• Parties de l'exercice:
a) Extrayez de l'extrait sur l'abstention aux régionales le passage qui commence à « Disons-le carrément : s’il » et se termine à « gagné en complexité. ».
b) Dans l'extrait sur l'abstention aux régionales, quelle proportion des moins de 35 ans s'est abstenue ?

• Extrait:
= = =
Soyons franc : tout a déjà été dit sur le premier tour, sa participation rikiki et les peu nombreux votants dont la composition générale, plutôt du côté des retraités que des étudiants, autorise la classe jacassante à de pénétrantes analyses sociopolitiques sur le mode « les jeunes ne sont plus citoyens » et autres poncifs du même acabit.
Et il est vrai qu’avec 80% des moins de 35 ans qui se sont abstenus, on pourrait arriver à cette conclusion si on poussait l’indigence intellectuelle à s’arrêter là. Au passage, cela veut dire que le grotesque pari « McFly & Carlito » du chef de l’État est donc raté, ce que bien peu de journalistes semble vouloir admettre malgré l’évidence et les sondages fébriles mentant le contraire.
La remise en question des sondages n’étant pas pour tout de suite, comme, du reste, sur les 10 dernières élections au moins, on devra se contenter des pleurnicheries habituelles des médiocres chroniqueurs officiels de la vie politique française sur la perte de civisme, les dangers qui pèsent sur la démocratie et sur le peu d’implication des Français dans ces régionales.
Bien tristement, la réalité pragmatique n’est pas lâchée sur les plateaux, tout juste est-elle édulcorée en évoquant un contexte (sanitaire en l’occurrence) qui n’a pas aidé ni la campagne ni le vote, et un niveau de pouvoir (régional) qui n’est pas suffisamment clair pour le citoyen qui ne voit donc pas forcément ce pour quoi il vote.
Pourtant, on aurait gagné à dire les choses en face, et de préférence aux brochettes de clowns venus palabrer sur les plateaux et qui ont surtout profité de l’occasion pour (au choix) se chamailler sur des différences d’opinions nanométriques et sans grand intérêt, ou pour célébrer leur victoire avec toute la retenue calculée dont ces hypocrites sont capables entre deux coupettes de champagne payé avec l’argent gratuit des citoyens, abstentionnistes compris.
Disons-le carrément : s’il y a eu une telle abstention, c’est bel et bien parce que les Français n’ont rien à carrer de ces élections régionales.
D’une part, ce niveau de pouvoir ne sert absolument à rien comme l’a amplement prouvé le remaniement de ces régions qui n’a débouché sur absolument aucun changement palpable pour ces citoyens. Ginette du service Compta de l’ancienne région Poitruc-Machin a peut-être été fusionnée avec le service Compta & Finance de l’ancienne région Limouchose pour rejoindre en fanfare la naissance de la région Nouvelle-Dépense, mais franchement, tout le monde (à part Ginette, et encore) s’en tamponne assez vigoureusement : la facture globale n’a fait qu’augmenter, et les attributions budgétaires et de compétences, déjà passablement bordéliques, ont simplement gagné en complexité.
= = =
• Données affichées:

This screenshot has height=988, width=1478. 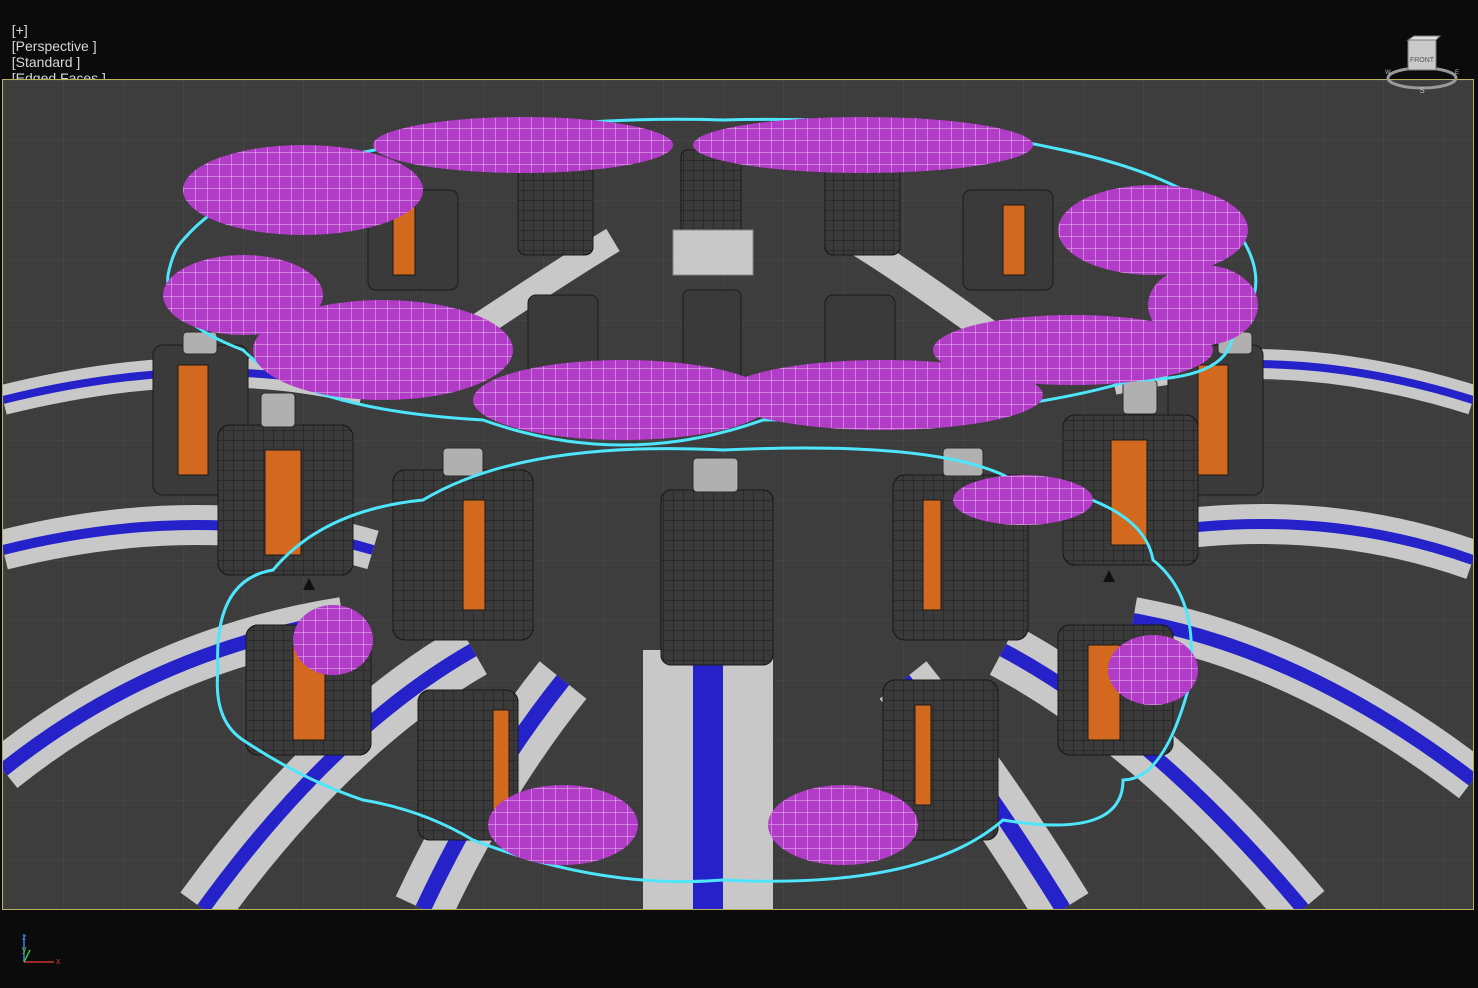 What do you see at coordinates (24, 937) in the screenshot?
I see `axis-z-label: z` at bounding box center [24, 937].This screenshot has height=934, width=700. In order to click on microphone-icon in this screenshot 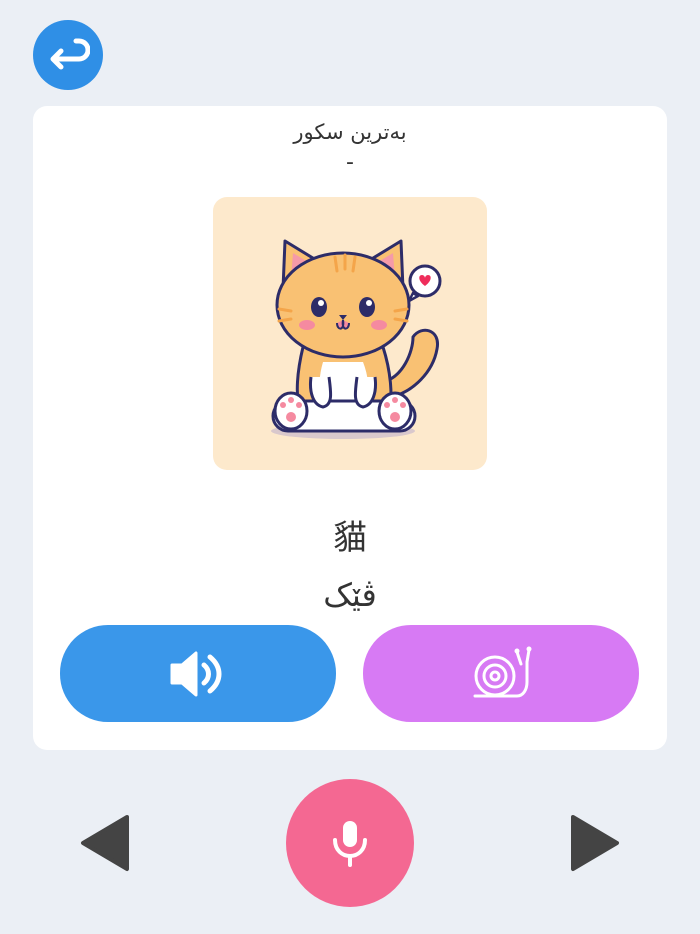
= = =
• Réponses à l'exercice:
a)
Disons-le carrément : s’il y a eu une telle abstention, c’est bel et bien parce que les Français n’ont rien à carrer de ces élections régionales.
D’une part, ce niveau de pouvoir ne sert absolument à rien comme l’a amplement prouvé le remaniement de ces régions qui n’a débouché sur absolument aucun changement palpable pour ces citoyens. Ginette du service Compta de l’ancienne région Poitruc-Machin a peut-être été fusionnée avec le service Compta & Finance de l’ancienne région Limouchose pour rejoindre en fanfare la naissance de la région Nouvelle-Dépense, mais franchement, tout le monde (à part Ginette, et encore) s’en tamponne assez vigoureusement : la facture globale n’a fait qu’augmenter, et les attributions budgétaires et de compétences, déjà passablement bordéliques, ont simplement gagné en complexité.

b) 80 % des moins de 35 ans se sont abstenus.